* [OBIETTIVO A]
Rispondi a queste domande sul testo su Marco Odermatt:
(i) Accanto a quale idolo Odermatt compare in una serie di spot pubblicitari?
(ii) Di quale squadra è stato ospite d'onore al ritiro?
(iii) Di quale sciatore si ipotizza il ritorno sugli sci il prossimo inverno?
* [OBIETTIVO B] Per favore, elenca tutte le persone nominate nel testo su Marco Odermatt, titolo compreso, escluso Odermatt stesso.

* [TESTO SELEZIONATO]

▬▬▬▬▬▬

Odermatt & Lobalu due modi diversi per essere eroi

Marco Odermatt è un ragazzo semplice. Parola di chi lo frequenta e lo conosce. Si ritrova comunque inghiottito nello star system. Pochi anni fa non avrebbe immaginato di essere protagonista di una serie di spot pubblicitari accanto all’idolo Roger Federer. Entrambi con smoking e posture che ricordano l’agente segreto più celebre del mondo. Entrambi compiaciuti e divertiti nel loro ruolo di testimonial eccellenti. Pochi anni fa, Marco neppure lontanamente si sarebbe visto quale ospite d’onore al ritiro della Nazionale Svizzera di calcio. Un ospite con licenza di giocare scampoli di partita accanto a Sommer, Akanji, Xhaka e soci. Eppure è andata così. Il fenomeno nidvaldese, anche se il prossimo inverno si ipotizza il ritorno sugli sci del Kaiser Marcel Hirscher, è destinato a firmare nuove imprese, a far vibrare il cuore degli appassionati.

▬▬▬▬▬▬

* [INFORMAZIONI FORNITE]
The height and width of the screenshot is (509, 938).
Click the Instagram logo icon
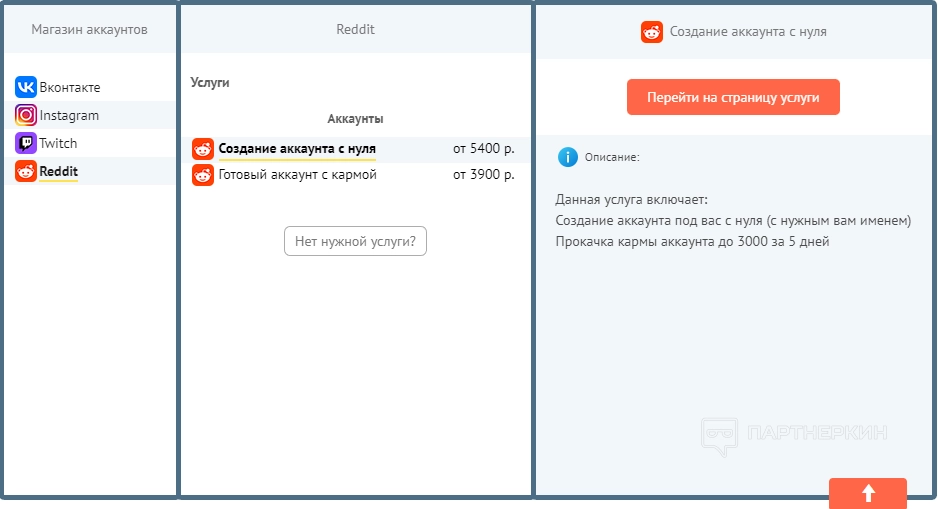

▬▬▬▬▬▬

* [RISULTATO ESERCIZIO A]
(i) Roger Federer.
(ii) La Nazionale Svizzera di calcio.
(iii) Marcel Hirscher, il Kaiser.

* [RISULTATO ESERCIZIO B] Lobalu, Roger Federer, Sommer, Akanji, Xhaka, Marcel Hirscher